** BEGIN DATA LINES **
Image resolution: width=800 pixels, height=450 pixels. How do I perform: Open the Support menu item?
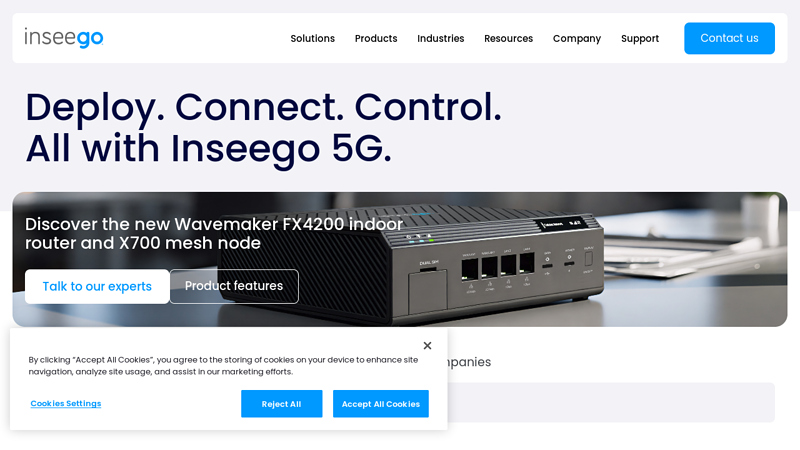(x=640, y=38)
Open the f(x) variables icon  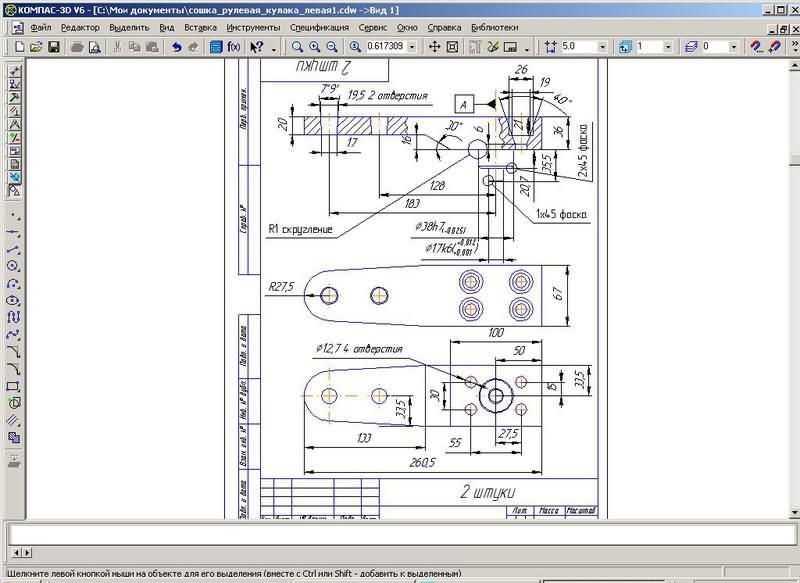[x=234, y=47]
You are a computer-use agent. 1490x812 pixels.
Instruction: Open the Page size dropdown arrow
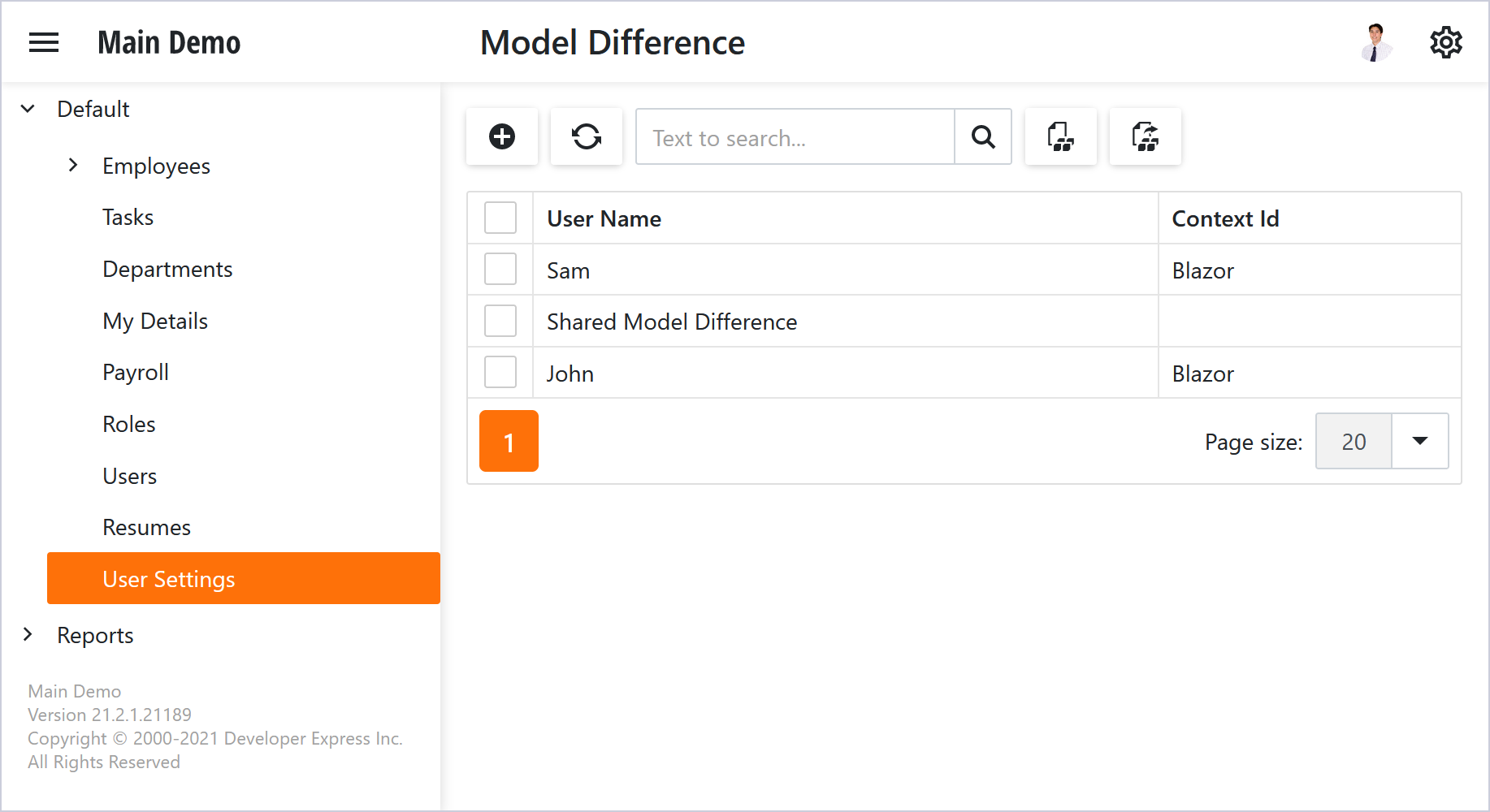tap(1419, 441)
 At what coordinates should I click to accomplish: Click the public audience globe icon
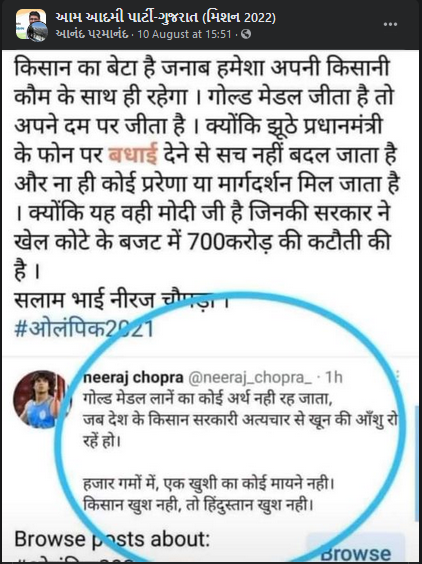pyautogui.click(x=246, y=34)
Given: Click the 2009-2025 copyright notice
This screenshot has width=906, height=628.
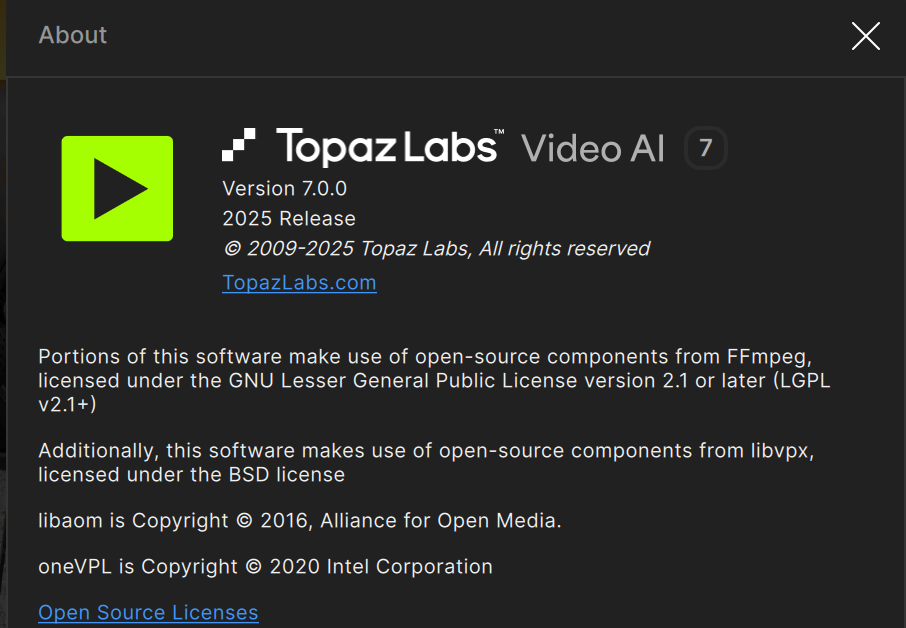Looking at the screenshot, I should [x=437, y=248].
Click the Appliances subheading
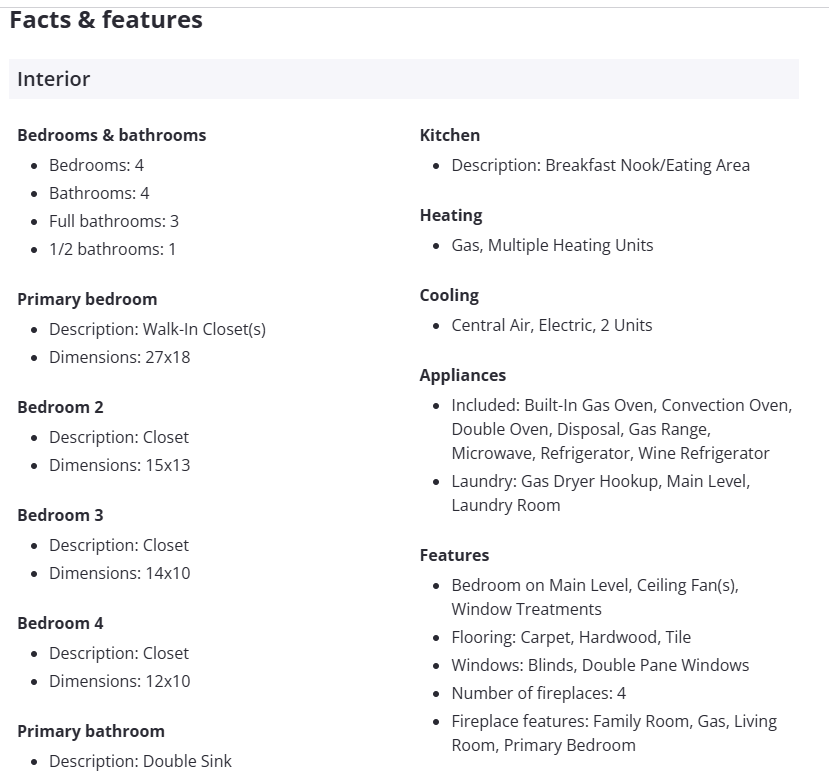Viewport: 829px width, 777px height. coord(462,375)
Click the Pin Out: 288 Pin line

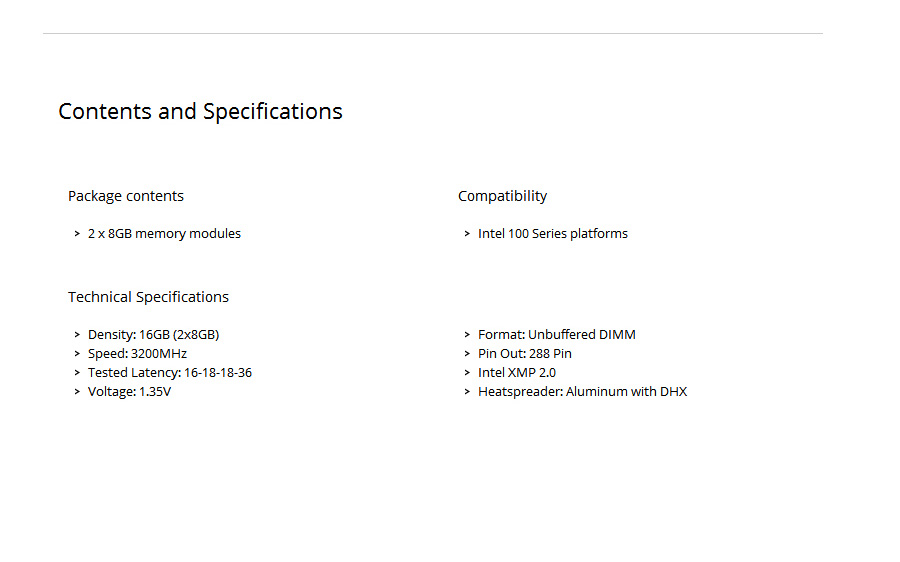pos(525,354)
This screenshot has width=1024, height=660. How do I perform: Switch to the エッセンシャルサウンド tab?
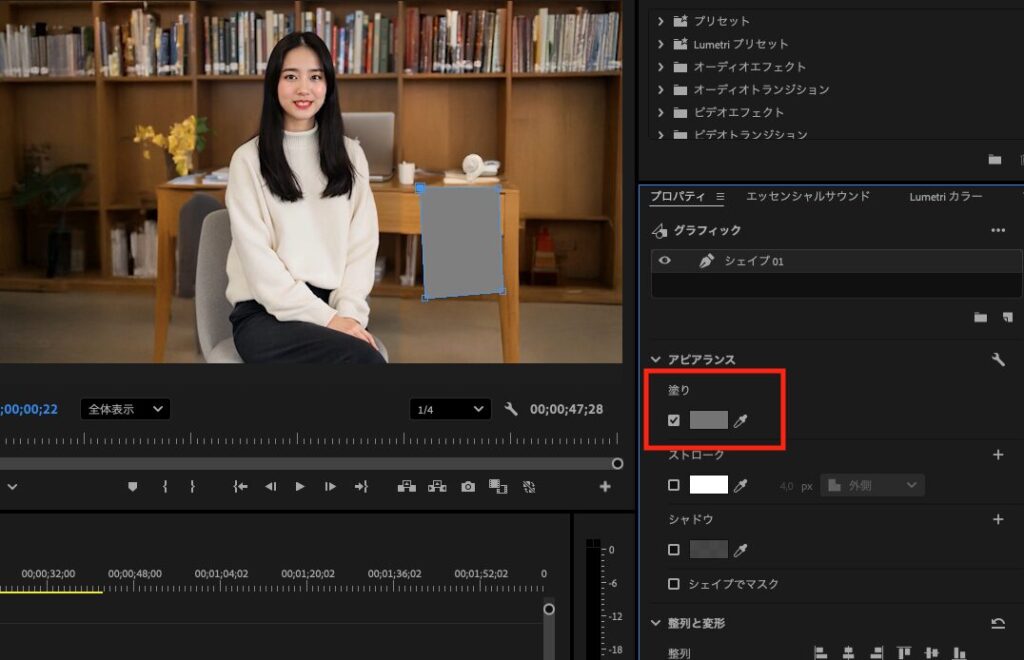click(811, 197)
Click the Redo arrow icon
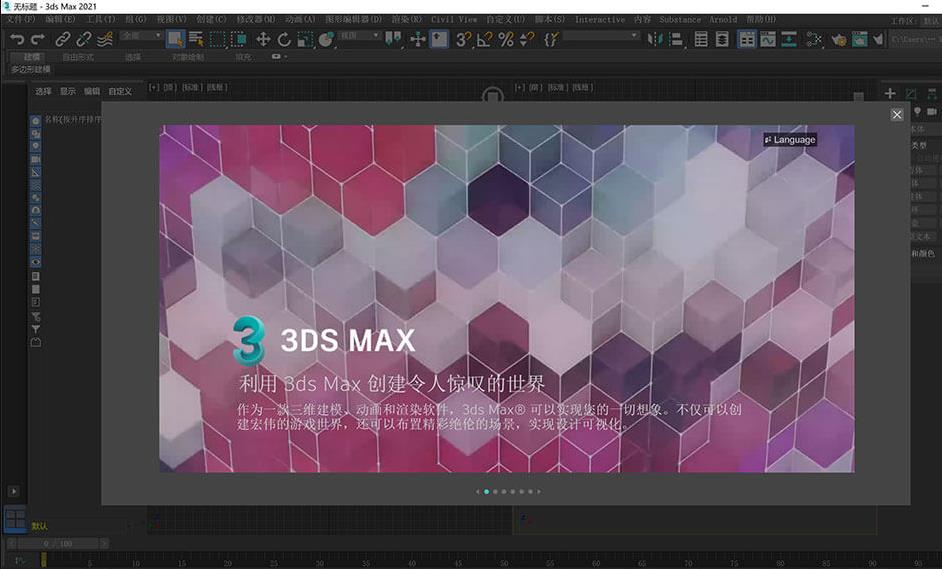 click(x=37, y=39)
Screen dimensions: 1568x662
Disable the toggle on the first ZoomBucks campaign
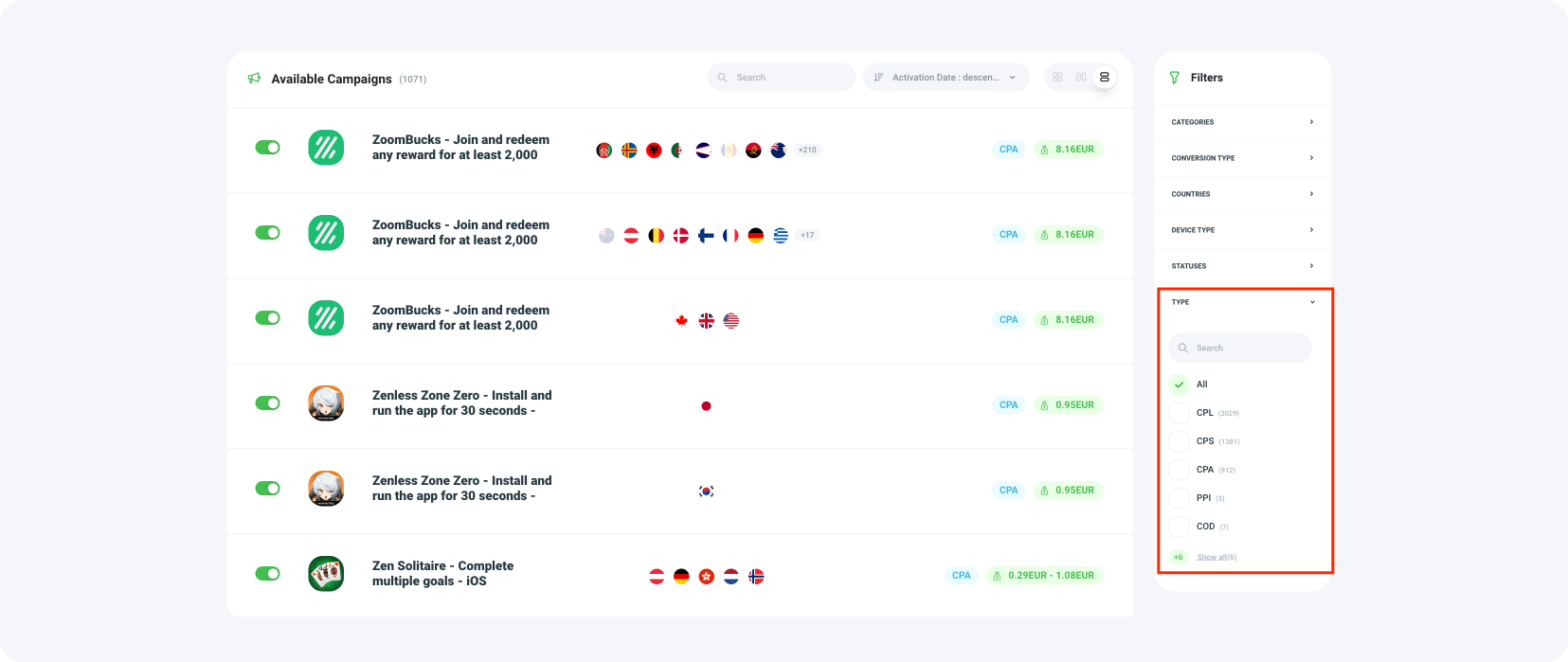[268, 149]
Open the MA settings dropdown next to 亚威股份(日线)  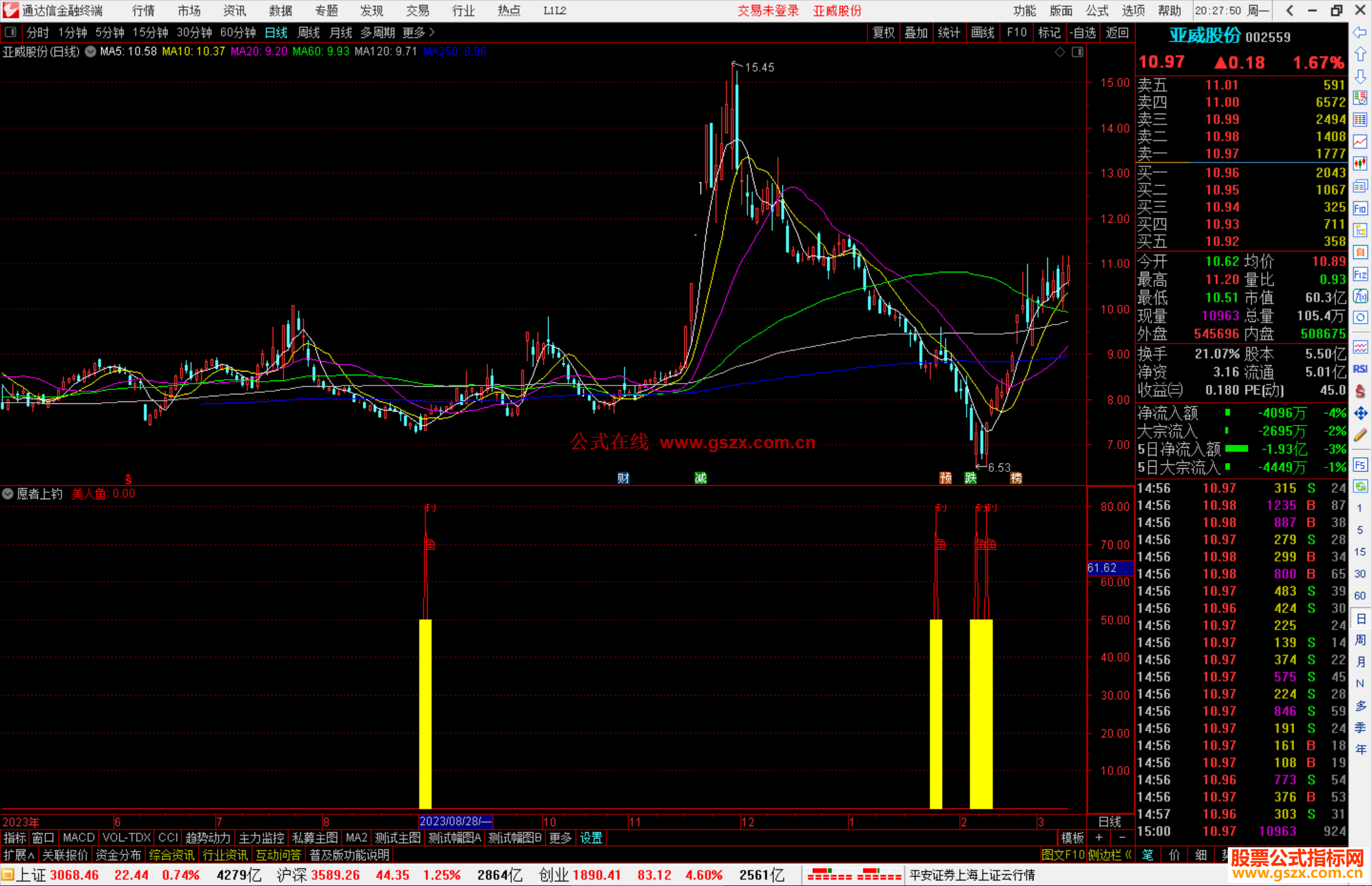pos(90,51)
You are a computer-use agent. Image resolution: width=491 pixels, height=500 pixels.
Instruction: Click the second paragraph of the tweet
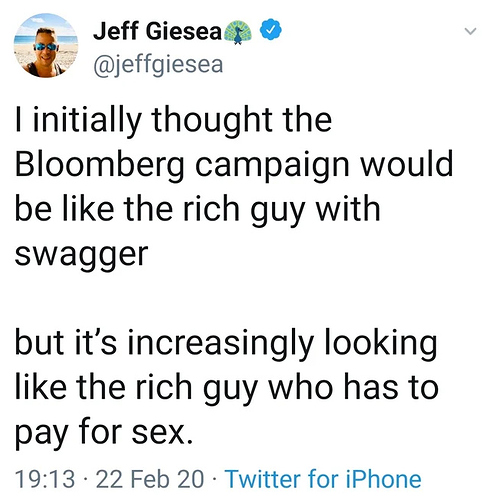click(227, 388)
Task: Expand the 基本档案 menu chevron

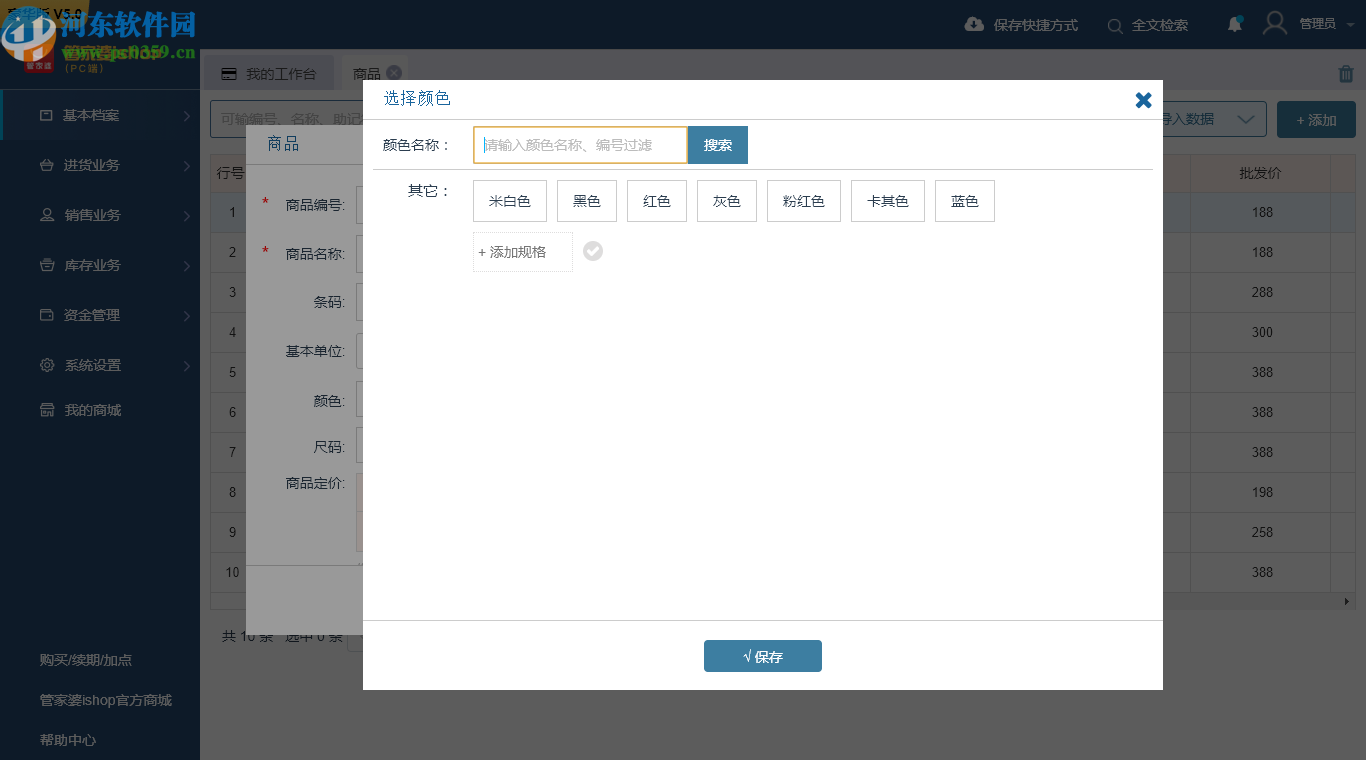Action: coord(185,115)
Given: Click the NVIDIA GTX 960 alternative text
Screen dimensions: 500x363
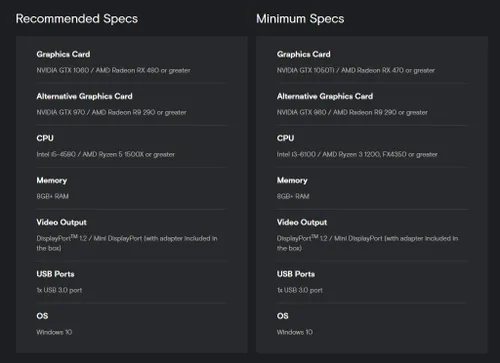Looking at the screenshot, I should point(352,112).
** END DATA LINES **
▶ **TASK REQUIREMENTS**
Return every line of the listing above that contains the string "Instruction".

▶ **COMPLETED EXERCISE**
Instruction: Open the Page size dropdown arrow
Instruction: Click the second paragraph of the tweet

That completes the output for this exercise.